_Exercise details_:
List, from the lines below, each one with "column" in it.

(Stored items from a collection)
----

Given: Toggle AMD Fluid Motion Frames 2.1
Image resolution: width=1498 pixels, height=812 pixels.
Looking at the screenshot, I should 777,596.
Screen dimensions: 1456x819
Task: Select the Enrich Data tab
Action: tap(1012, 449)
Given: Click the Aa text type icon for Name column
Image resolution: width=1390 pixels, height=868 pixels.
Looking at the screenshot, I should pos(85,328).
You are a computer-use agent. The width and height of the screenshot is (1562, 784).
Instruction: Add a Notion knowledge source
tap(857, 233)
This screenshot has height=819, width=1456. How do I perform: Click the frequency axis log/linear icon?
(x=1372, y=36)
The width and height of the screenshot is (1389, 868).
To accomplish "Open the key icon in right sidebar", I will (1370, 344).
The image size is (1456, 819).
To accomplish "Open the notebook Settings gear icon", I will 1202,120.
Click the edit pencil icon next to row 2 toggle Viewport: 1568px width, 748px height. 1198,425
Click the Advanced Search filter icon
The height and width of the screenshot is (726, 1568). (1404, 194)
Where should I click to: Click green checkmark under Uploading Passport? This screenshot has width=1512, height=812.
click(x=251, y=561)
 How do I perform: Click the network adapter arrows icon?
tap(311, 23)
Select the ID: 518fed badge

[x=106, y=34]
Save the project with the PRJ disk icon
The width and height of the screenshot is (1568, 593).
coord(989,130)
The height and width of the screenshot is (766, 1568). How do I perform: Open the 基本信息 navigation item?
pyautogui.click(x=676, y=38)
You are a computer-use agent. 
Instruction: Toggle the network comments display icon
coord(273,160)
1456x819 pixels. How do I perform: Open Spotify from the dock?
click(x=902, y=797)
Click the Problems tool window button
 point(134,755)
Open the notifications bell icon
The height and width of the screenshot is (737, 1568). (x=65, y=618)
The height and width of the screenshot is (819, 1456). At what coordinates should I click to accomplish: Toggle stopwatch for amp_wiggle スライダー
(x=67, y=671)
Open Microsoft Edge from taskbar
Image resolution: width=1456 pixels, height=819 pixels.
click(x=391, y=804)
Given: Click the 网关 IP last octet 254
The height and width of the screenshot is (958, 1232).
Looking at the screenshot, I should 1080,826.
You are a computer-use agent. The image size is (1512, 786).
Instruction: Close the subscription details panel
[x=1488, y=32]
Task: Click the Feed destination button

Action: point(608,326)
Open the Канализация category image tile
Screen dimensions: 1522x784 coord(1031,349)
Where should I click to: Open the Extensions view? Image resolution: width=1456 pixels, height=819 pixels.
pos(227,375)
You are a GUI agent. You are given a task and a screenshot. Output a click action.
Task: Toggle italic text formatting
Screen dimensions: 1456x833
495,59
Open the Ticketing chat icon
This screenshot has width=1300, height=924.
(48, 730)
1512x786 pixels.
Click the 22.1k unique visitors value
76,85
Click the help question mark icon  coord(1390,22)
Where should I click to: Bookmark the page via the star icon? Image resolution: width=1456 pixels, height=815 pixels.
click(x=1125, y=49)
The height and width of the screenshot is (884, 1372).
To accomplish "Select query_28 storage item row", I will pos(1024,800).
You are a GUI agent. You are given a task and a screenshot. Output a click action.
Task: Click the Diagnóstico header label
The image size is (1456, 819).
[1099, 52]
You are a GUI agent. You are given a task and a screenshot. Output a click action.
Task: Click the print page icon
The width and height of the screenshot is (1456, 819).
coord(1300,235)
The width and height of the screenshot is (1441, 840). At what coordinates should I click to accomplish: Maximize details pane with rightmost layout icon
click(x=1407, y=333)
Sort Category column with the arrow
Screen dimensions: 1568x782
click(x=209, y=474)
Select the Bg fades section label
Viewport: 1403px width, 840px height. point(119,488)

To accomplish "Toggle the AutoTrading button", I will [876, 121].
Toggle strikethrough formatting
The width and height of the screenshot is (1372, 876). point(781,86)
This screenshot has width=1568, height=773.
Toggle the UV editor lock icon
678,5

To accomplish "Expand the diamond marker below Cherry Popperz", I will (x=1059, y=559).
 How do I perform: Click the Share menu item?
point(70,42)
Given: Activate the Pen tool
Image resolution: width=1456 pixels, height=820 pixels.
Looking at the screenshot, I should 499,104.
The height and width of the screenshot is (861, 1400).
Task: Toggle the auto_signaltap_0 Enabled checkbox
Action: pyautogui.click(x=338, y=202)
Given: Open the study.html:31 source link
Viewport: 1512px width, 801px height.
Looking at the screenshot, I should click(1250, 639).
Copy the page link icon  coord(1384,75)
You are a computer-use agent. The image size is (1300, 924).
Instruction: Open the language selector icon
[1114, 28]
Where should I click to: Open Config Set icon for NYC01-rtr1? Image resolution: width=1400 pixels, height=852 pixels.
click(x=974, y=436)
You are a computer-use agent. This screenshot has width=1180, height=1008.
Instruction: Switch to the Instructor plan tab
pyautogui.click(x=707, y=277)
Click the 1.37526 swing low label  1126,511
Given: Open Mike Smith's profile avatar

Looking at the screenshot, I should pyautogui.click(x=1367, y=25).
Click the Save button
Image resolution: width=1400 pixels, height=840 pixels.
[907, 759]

----

_The answer_:
Given: Click the Aa text type icon for Name column
Sort Category column with the arrow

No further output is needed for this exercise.